LE OPINIONI

IL COMMENTO Tutte le incognite della riforma fiscale

In questi giorni la commissione parlamentare sulla riforma fiscale, ha prodotto un documento finale di sintesi che dovrebbe portare ad una legge delega che il Parlamento, credo, potrà approvare entro luglio. Nulla di nuovo sotto il sole del Bel Paese; è ormai consuetudine dei parlamentari, nell’approssimarsi della fine legislatura, presentare una legge sulla riforma fiscale che immancabilmente va a binario morto, salvo poi che eletto il nuovo Parlamento, altri rappresentanti si incarichino di ricominciare daccapo lo stesso iter. Speriamo che non avvenga in futuro, ma le premesse ci sono tutte. Essendo il tema più caldo per i cittadini, ormai diventato rovente per la sostanziale inarrestabile crescita del prelievo nell’ultimo quarto di secolo, le forze politiche sono istintivamente portate a misurarsi con un tema così sentito dai cittadini. In passato non hanno garantito mai risultati apprezzabili, ed anzi hanno ingarbugliato sempre più la normativa già largamente inadeguata, spesso con interventi ad hoc per sostenere ora quella, ora quell’altra categoria di interessi.
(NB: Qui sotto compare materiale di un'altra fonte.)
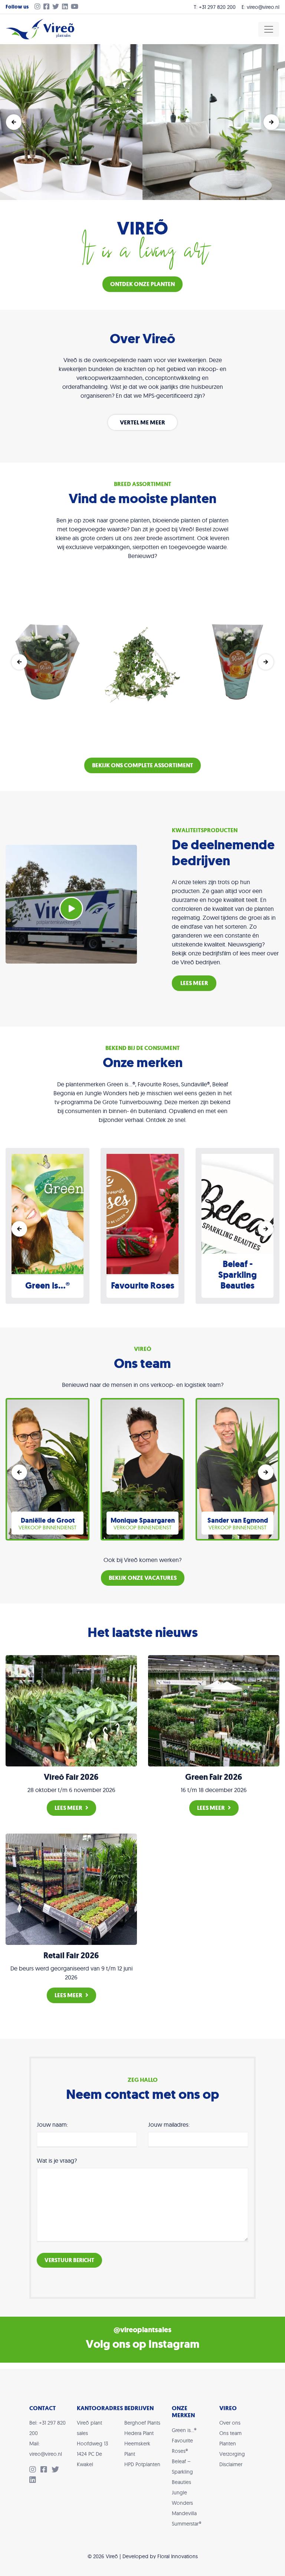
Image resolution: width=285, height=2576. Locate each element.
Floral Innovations (177, 2556)
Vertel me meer (142, 422)
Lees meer (68, 1808)
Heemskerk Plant (137, 2448)
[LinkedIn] (66, 7)
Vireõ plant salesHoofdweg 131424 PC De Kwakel (92, 2443)
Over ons (229, 2422)
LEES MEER (194, 983)
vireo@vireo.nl (263, 7)
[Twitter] (57, 7)
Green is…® (184, 2430)
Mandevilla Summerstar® (186, 2518)
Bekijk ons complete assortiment (142, 765)
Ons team (230, 2433)
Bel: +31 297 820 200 (47, 2427)
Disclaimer (230, 2464)
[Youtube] (76, 7)
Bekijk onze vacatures (143, 1578)
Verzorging (232, 2454)
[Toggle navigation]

In assenza di idee o di possibilità di coprire la spesa che inevitabilmente si presenta per sostenere soluzioni credibili e coerenti, si è ripiegato ogni volta con palliativi, quando non peggio. Cosicché si sono fatte operazioni che in larga parte, ed in ultima analisi, hanno appesantito i gravami fiscali per gli italiani, oltre che a creare disparità ed ingiustizie difficilmente giustificate. È utile precisare, anche se elementare, che l’annuncio di rivedere le aliquote a beneficio dei contribuenti, ancor più che in passato a causa dell’alto debito che ormai arriva al 160% del prodotto interno lordo, non sarà possibile per mancanza di risorse che scarseggiano anche per rimpiazzare la diminuzione delle entrate a ragione della contrazione economica. I cambiamenti fiscali, come si sa, non si fanno con episodici investimenti come avviene per qualsiasi operazione pubblica, bensì ha bisogno di sostegni finanziari stabili in equilibrio con i conti dello Stato. Non possono essere che tre le leve da adoperare se si avesse davvero in mente di ridurre finalmente le tasse trovando così poste importanti finanziarie: crescita delle entrate dello Stato rintracciabili attraverso tutti gli indici economici in crescita; riduzione della spesa pubblica improduttiva, con il taglio dei rami secchi dello stato e delle autonomie locali; revisione e rimozione di bonus, deduzioni, riduzione e detrazioni fiscali. Detto ciò, sappiamo che l’attuale politica di ogni colore, è più facile che faccia crescere il numero dei bonus che ridurli; la crescita economica potrà essere ottenibile con tempi medio lunghi e comunque avrà bisogno di riassorbire molti danni subiti dalla pandemia e dalle crisi precedenti; il taglio della spesa improduttiva risulta ancora un tabù per la politica italiana, che tende a non disturbare i propri rappresentanti nelle regioni e nei comuni, tant’è che nessuna forza politica ne parla. Se le cose stanno così, e così sono, i propositi annunciati porteranno ad un nuovo buco nell’acqua.

Sicuramente, poi, si parlerà come si è più volte fatto, di revisione dei carichi a costo zero, ed a quel momento non ci si potrà che preoccupare ancor più in quanto gran parte del ‘sentiment’ politico insegue chi mediaticamente ha più voce, situazione che certamente non favorirà coloro che meritano davvero più attenzioni. Ma va ribadito fino alla noia, senza un taglio vigoroso di tasse per imprese e persone fisiche, difficilmente usciremo dal pantano economico in cui ci troviamo a causa della asfissia del mercato interno, per la mancanza di interesse dei capitali stranieri di investire in Italia.